# TEXT SEGMENT
※ ※ ※
And, while we might have to wait for a solution to that additional delay, the delay is found to be only about 18 seconds and only in the PM peak hour commute.
The city, as we explained, believes that even without improvements to the corridor they can mitigate the impact of new development, simply through signal modifications. With the proposed improvements, they actually expect circulation to improve along the corridor.
But the more important thing is that, by fighting out the legal battle on Nishi, the city and developer will make it far easier for Lincoln40 to avoid a costly lawsuit that would delay construction of desperately needed student apartments.
Having a court decision that has already validated the methodology and adherence to CEQA (California Environmental Quality Act) of the Nishi traffic study will make it that much easier for Lincoln40, if their time comes, and may also act as a disincentive for would-be litigators to file similar suits.
So I would argue that, while the city lost the battle on Nishi, they may ultimately win the war by paving the way for development to go forward without the threat of additional future litigation – and that would be a big thing.
—David M. Greenwald reporting
Yeah, I’d say beyond belief, a couple of members of the planning commission were like, “oh, ‘cmon”.
There is a point at which you have to ignore the traffic “studies” by consultants who always come back with the same “insignificant” answer, and just use your common sense and say, “The situation at Richards and Olive sucks now, we need to do several things to give people options and improve the flow.”
It is human nature to place greater value on your own anecdotal experience than to believe expert opinion to the contrary. When it comes to planning decisions, however, it is the expert opinion that should take precedence. CC or PC members who listen to their ‘common sense’ instead of the data presented by experts are failing in their duty. It isn’t good enough to state that the consultant is wrong, you need to have evidence to support that belief. Personal anecdote is not evidence.
That said…
Agreed.
Alan:
You’re basically arguing against the use of data and evidenced based approaches. I was admittedly skeptical until someone walked me through how the traffic study was undertaken and now I believe it is fairly solid.
I’m saying to things:
1) Experts can be hired to say anything; experts can contradict each other.
2) It is obvious that the situation at Richards and Olive is already awful. That intersection should be fixed with project or sans project.
I’ll add a third — Olive drive is currently an island. It has the potential to be linked to downtown and Pole Line for alternative (ped/bike) transit and become a hub rather than an island. When you draw this on a map, a couple of good projects open up link possibilities in multiple directions. This should be mapped out succinctly as a goal for the City.
※ ※ ※
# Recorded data
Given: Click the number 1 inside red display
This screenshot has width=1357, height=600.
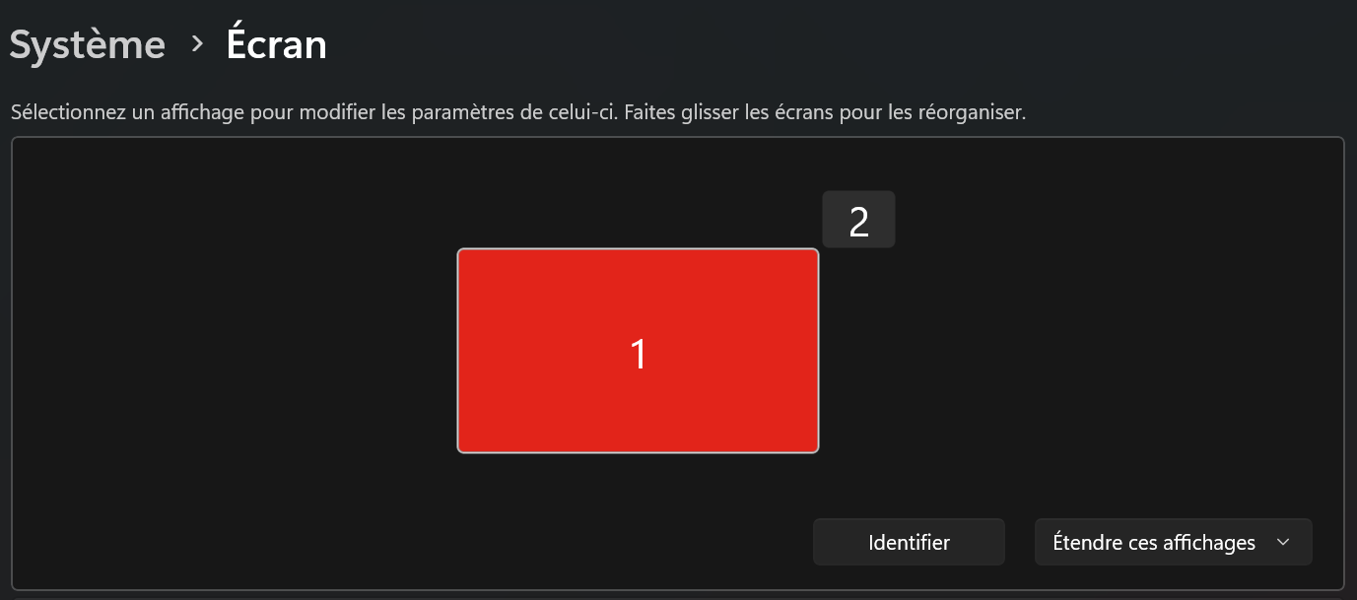Looking at the screenshot, I should (x=639, y=354).
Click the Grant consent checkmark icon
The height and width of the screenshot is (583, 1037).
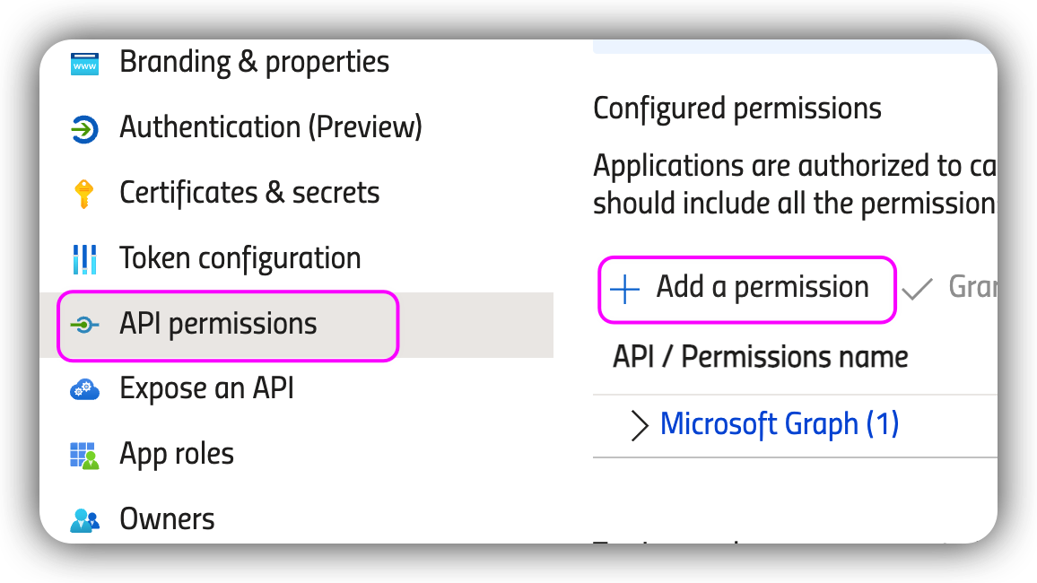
※ ※ ※
# WORK INSTRUCTIONS
Transcribe the part of the text on the Nishi development that opens with the words containing "I’ll add a third" and closes with "for the City.". None of the records are needed here.

# PROBLEM SOLUTION
I’ll add a third — Olive drive is currently an island. It has the potential to be linked to downtown and Pole Line for alternative (ped/bike) transit and become a hub rather than an island. When you draw this on a map, a couple of good projects open up link possibilities in multiple directions. This should be mapped out succinctly as a goal for the City.